Ministerie van Sociale Zaken en Werkgelegenheid

Ministerie van Sociale Zaken
en Werkgelegenheid

Aan de Voorzitter van de Tweede Kamer Postbus 90801 2509 LV Den Haag der Staten-Generaal Anna van Hannoverstraat 4 Binnenhof 1A Telefoon (070) 333 44 44 Telefax (070) 333 40 33 2513 AA 's-GRAVENHAGE

Uw brief Ons kenmerk
UB/K/2004/84797

Onderwerp Datum
Voortzetting PRB-experimenten 13 december 2004

In het planningsoverleg van de Vaste Commissie SZW d.d. 17 november jl. heb ik toegezegd terug te komen op uw verzoek om correspondentie met UWV te overleggen over de voortzetting van het experiment PRB door UWV alsmede een follow up op mijn brief van 18 mei 2004 (Kamerstuk 26 448, nr. 112).

In mijn brief van 29 maart 2004 aan de Kamer heb ik voorgesteld de experimenten met het PRB te beëindigen. Op 15 april 2004 heb ik hierover met de Tweede Kamer van gedachten gewisseld.
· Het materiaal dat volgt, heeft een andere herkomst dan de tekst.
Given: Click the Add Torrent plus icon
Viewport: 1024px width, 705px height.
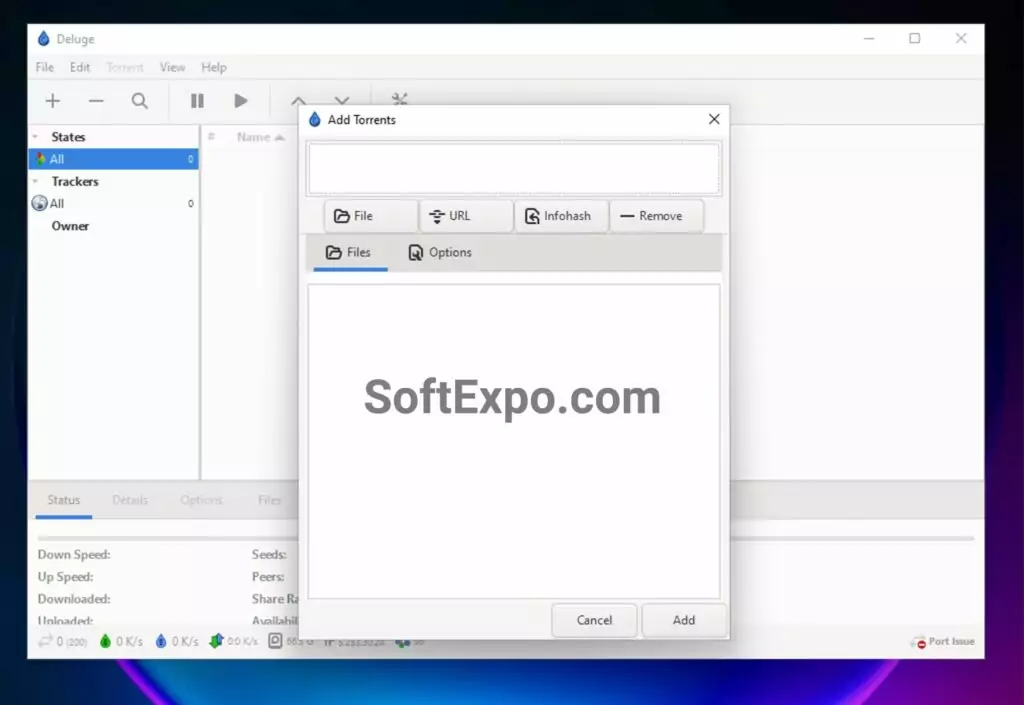Looking at the screenshot, I should point(52,100).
In mijn brief van 18 mei 2004 heb ik de Kamer laten weten dat ik - op uitdrukkelijk verzoek van de Kamer - het experiment met het PRB in de drie regio's door UWV vooralsnog zal laten voortbestaan. Ik heb tevens toegezegd het gebruik, de resultaten en de kosten van het PRB te betrekken bij de monitoring en evaluatie van de IRO, waarvoor APE momenteel een onderzoek doet. Omdat het voorstel tot beëindiging destijds niet is geëffectueerd, heb ik het UWV ook geen opdracht gegeven tot beëindiging van de experimenten over te gaan. In die zin kan ik de Kamer dus ook geen correspondentie met UWV overhandigen. UWV ging en gaat door met de experimenten totdat de definitieve besluitvorming hierover in samenspraak met de Tweede Kamer heeft plaatsgevonden. Ik heb u hierover in mijn brief van 27 oktober jl. bericht. Overigens heeft UWV heeft tot en met het derde kwartaal 2004 47 budgetten toegekend. Tegelijkertijd heeft UWV tot dat tijdstip voor bijna 1500 cliënten Individuele Reïntegratieovereenkomsten afgesloten.
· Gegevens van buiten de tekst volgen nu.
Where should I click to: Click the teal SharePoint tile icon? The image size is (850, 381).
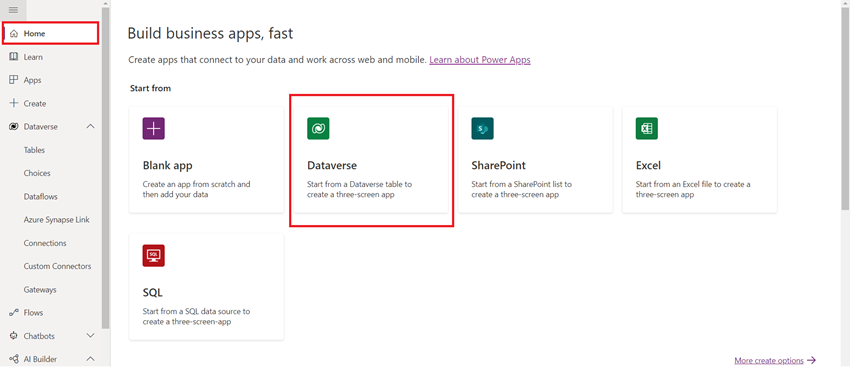482,128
Inmiddels is onderzoeksbureau APE gestart met onderzoek naar monitoring en evaluatie van de IRO-regeling. De experimenten met het PRB worden betrokken in dit
evaluatieonderzoek. Een eerste rapportage over de aandachtspunten met betrekking tot implementatie en werking van de IRO-regeling is voorzien een half jaar na inwerkingtreding van de IRO-regeling. Ik zeg u toe deze rapportage voor 1 februari 2005 toe te zenden.

De Minister van Sociale Zaken
en Werkgelegenheid,

2

(mr. A.J. de Geus)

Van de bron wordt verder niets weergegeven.